Items from a data source:

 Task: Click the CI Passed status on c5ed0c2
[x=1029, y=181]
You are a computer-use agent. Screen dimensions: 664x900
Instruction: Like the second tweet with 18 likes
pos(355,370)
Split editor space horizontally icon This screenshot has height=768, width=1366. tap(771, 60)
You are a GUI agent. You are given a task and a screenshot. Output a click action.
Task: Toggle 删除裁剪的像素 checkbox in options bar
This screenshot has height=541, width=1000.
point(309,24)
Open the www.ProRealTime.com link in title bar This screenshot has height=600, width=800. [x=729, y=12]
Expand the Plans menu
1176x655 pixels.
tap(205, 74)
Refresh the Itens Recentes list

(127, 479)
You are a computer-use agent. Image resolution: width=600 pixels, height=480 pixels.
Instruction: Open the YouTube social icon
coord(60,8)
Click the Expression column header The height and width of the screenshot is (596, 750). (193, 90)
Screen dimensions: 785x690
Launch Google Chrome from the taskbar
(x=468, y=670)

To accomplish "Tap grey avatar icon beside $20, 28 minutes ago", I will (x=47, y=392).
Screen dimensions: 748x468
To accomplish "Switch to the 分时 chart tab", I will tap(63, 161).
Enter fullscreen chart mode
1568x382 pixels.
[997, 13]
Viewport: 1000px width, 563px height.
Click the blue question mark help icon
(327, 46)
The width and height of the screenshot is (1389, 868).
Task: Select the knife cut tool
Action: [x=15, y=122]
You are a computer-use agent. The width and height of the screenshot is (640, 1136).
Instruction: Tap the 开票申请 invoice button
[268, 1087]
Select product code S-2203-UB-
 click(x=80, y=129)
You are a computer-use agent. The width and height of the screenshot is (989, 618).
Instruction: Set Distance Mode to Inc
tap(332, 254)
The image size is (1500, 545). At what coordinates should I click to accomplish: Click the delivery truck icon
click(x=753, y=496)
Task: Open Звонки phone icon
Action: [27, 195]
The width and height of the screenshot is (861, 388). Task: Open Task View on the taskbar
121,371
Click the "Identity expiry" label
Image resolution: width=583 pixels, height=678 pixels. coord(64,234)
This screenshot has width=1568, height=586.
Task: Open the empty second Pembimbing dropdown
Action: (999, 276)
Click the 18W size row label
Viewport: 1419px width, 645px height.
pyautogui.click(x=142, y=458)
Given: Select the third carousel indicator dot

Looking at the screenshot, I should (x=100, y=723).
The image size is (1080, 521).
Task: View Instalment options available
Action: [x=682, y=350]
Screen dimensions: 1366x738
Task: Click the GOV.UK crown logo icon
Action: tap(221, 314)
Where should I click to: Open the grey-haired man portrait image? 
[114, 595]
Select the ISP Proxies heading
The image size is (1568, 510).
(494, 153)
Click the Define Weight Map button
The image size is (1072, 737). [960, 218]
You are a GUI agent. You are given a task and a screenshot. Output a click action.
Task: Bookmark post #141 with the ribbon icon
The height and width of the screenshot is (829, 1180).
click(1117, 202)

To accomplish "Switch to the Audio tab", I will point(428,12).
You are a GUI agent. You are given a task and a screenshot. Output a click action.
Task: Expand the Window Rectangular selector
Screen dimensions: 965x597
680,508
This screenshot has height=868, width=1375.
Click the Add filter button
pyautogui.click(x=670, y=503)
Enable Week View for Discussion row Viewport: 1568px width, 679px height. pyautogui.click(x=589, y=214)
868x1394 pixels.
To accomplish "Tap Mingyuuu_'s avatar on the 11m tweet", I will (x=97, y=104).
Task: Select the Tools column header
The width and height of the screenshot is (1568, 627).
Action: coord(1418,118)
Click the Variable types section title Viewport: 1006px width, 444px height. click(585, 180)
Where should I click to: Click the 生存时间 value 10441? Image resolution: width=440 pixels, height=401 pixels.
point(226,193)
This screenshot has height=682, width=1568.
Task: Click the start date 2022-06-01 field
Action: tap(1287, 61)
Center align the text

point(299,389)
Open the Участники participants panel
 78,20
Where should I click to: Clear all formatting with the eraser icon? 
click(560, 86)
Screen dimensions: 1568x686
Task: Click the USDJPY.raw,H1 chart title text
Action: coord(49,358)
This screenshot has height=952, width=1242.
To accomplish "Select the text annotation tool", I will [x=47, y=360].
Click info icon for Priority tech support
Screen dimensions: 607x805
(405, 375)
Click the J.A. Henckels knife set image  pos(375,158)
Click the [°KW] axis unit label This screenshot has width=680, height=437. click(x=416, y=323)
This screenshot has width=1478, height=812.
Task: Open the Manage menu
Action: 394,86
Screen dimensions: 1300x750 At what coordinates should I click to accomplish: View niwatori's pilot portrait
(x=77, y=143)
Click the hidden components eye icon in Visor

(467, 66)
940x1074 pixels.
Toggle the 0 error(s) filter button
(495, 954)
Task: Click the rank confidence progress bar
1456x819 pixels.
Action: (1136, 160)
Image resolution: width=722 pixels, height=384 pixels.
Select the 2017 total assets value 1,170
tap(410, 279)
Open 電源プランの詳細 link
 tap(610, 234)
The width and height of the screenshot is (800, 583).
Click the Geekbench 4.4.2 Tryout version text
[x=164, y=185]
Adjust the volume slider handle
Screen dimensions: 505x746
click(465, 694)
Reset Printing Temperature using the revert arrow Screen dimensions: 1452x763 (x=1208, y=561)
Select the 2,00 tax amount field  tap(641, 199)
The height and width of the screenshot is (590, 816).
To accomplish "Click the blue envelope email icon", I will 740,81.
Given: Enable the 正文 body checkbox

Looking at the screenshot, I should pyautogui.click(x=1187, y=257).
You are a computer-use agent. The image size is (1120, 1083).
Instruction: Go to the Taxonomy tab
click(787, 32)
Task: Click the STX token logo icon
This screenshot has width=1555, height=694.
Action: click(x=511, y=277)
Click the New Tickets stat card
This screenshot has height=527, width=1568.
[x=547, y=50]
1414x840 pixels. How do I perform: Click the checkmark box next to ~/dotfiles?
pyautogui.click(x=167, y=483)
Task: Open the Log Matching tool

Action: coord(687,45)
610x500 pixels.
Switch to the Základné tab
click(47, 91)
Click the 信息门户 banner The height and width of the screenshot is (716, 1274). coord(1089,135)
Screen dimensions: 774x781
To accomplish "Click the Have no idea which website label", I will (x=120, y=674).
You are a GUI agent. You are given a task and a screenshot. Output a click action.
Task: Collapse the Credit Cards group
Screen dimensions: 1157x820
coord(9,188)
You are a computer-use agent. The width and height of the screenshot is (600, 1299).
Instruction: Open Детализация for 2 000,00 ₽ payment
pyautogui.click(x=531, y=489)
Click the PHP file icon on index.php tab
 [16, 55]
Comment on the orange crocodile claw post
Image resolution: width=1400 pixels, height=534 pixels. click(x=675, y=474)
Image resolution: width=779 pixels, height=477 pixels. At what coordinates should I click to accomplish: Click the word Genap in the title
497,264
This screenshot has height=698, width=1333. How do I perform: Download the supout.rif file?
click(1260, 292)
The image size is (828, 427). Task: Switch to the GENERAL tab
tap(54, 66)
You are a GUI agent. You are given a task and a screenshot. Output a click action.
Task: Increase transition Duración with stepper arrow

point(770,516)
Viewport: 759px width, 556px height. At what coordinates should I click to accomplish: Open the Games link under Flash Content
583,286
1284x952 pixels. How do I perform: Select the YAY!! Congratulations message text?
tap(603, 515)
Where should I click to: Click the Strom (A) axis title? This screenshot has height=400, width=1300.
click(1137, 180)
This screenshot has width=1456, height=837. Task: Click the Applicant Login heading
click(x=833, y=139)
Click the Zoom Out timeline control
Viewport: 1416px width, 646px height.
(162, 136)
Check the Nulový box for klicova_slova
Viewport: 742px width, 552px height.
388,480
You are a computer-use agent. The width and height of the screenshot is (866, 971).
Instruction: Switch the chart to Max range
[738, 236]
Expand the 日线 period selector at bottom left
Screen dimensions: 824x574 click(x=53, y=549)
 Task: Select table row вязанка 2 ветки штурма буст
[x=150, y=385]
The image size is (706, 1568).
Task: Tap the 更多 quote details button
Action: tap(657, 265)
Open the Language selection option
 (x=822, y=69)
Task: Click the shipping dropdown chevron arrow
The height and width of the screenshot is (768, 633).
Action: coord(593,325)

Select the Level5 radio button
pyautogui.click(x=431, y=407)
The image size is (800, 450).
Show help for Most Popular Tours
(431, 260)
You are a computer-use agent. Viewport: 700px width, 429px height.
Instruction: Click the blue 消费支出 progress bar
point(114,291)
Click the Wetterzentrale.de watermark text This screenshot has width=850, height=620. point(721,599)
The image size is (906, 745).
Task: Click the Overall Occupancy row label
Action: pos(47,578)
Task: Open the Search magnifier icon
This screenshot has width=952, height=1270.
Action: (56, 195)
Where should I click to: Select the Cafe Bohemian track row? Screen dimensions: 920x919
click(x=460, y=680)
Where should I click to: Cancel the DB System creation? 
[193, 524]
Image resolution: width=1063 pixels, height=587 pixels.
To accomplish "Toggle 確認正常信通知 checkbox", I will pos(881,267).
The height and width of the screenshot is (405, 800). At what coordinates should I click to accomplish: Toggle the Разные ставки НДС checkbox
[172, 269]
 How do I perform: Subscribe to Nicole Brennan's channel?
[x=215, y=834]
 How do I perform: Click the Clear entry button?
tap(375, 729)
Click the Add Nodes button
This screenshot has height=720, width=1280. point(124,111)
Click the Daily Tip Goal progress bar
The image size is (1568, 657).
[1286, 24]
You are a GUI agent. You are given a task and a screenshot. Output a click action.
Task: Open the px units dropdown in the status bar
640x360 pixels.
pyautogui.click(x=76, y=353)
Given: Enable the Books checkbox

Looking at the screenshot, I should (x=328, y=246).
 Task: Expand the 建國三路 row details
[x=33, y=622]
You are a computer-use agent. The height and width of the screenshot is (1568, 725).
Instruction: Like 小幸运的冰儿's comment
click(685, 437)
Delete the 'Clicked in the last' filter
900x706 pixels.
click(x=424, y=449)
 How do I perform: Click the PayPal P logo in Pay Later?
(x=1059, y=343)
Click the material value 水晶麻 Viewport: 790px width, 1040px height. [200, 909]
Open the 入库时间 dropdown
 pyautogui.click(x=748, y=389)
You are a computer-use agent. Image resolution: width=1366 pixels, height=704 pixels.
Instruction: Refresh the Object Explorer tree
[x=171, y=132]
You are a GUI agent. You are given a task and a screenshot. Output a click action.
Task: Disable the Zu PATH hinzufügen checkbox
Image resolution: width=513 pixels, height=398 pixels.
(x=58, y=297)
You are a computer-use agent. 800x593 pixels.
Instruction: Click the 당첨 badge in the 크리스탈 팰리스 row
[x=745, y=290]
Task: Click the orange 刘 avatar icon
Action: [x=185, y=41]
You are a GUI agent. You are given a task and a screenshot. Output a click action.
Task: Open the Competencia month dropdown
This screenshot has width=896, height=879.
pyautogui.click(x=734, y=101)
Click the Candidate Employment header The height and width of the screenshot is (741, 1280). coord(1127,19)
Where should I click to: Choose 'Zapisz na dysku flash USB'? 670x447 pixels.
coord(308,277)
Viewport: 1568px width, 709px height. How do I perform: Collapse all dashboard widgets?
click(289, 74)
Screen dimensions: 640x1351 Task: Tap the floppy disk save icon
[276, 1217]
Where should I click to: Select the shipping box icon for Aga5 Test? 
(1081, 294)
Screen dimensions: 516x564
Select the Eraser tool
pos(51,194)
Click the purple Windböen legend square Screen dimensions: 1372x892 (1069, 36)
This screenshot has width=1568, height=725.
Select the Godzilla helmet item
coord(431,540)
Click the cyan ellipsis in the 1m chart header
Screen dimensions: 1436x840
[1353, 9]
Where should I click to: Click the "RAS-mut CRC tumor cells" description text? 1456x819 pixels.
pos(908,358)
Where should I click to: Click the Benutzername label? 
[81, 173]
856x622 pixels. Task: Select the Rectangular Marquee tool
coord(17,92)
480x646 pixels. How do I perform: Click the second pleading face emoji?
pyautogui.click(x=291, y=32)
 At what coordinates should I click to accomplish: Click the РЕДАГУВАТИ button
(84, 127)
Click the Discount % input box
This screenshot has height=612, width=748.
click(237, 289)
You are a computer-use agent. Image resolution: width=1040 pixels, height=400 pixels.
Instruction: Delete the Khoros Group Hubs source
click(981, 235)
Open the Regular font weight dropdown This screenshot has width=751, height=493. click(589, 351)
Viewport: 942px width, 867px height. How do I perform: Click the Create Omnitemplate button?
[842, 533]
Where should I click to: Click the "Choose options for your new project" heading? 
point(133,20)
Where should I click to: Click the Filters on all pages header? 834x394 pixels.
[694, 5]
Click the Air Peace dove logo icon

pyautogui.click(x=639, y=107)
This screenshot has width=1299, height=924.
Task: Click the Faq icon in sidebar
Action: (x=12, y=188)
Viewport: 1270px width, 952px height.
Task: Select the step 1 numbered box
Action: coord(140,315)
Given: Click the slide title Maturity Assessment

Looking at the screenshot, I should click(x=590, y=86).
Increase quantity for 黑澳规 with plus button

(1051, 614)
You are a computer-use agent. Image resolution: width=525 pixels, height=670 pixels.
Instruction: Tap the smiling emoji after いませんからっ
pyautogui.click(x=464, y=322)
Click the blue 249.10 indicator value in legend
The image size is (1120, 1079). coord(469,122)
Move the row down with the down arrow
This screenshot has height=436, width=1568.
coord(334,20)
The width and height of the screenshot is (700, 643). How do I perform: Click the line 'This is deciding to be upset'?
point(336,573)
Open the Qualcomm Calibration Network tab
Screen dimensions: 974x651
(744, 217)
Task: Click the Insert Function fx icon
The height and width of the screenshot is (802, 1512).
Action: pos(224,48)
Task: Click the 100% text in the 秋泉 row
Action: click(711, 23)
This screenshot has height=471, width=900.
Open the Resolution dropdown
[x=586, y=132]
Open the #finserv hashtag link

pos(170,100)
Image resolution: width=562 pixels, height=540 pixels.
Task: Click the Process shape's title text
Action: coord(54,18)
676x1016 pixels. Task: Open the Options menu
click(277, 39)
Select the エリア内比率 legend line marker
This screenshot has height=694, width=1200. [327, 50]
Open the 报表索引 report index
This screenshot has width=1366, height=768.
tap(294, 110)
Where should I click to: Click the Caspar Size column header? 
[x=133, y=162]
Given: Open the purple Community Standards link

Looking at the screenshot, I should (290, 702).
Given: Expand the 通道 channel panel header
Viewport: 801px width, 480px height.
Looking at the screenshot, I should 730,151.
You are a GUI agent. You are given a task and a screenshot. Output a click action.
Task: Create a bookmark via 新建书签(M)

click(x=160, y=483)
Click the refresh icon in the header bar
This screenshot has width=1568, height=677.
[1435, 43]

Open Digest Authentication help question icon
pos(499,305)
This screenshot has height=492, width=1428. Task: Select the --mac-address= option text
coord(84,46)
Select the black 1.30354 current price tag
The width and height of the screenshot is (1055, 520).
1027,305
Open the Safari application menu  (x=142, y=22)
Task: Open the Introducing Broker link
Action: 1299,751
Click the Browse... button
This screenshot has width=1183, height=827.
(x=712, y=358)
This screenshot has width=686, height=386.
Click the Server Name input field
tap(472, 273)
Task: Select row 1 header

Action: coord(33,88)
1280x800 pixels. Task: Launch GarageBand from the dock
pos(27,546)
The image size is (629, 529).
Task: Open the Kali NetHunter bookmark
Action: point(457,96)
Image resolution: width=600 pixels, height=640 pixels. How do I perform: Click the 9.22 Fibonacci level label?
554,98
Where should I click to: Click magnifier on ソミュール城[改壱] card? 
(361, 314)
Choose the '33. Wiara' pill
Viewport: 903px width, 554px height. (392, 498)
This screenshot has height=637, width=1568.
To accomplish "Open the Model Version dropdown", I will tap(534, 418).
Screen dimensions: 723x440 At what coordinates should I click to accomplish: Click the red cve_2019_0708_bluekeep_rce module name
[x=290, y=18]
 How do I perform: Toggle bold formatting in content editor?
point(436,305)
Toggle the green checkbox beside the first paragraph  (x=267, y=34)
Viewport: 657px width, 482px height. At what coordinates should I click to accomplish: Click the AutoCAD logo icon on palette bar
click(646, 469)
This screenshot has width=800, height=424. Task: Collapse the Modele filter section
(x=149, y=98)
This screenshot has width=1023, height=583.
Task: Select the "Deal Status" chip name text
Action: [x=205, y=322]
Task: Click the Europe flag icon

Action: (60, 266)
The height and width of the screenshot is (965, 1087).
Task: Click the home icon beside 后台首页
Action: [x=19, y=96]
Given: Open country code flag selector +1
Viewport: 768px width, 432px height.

• [Problem requirements] Only the lines above from the line containing "Where should I click to: Cancel" through the line containing "You are a computer-use agent. 800x593 pixels." should be retyped, exactly and with both ends included.

• [Solution for this exercise]
Where should I click to: Cancel the DB System creation? 
[193, 524]
Image resolution: width=1063 pixels, height=587 pixels.
To accomplish "Toggle 確認正常信通知 checkbox", I will pos(881,267).
The height and width of the screenshot is (405, 800). At what coordinates should I click to accomplish: Toggle the Разные ставки НДС checkbox
[172, 269]
 How do I perform: Subscribe to Nicole Brennan's channel?
[x=215, y=834]
 How do I perform: Click the Clear entry button?
tap(375, 729)
Click the Add Nodes button
This screenshot has height=720, width=1280. point(124,111)
Click the Daily Tip Goal progress bar
The image size is (1568, 657).
[1286, 24]
You are a GUI agent. You are given a task and a screenshot. Output a click action.
Task: Open the px units dropdown in the status bar
640x360 pixels.
pyautogui.click(x=76, y=353)
Given: Enable the Books checkbox

Looking at the screenshot, I should (x=328, y=246).
 Task: Expand the 建國三路 row details
[x=33, y=622]
You are a computer-use agent. The height and width of the screenshot is (1568, 725).
Instruction: Like 小幸运的冰儿's comment
click(685, 437)
Delete the 'Clicked in the last' filter
900x706 pixels.
click(x=424, y=449)
 How do I perform: Click the PayPal P logo in Pay Later?
(x=1059, y=343)
Click the material value 水晶麻 Viewport: 790px width, 1040px height. [200, 909]
Open the 入库时间 dropdown
 pyautogui.click(x=748, y=389)
You are a computer-use agent. Image resolution: width=1366 pixels, height=704 pixels.
Instruction: Refresh the Object Explorer tree
[x=171, y=132]
You are a GUI agent. You are given a task and a screenshot. Output a click action.
Task: Disable the Zu PATH hinzufügen checkbox
Image resolution: width=513 pixels, height=398 pixels.
(x=58, y=297)
You are a computer-use agent. 800x593 pixels.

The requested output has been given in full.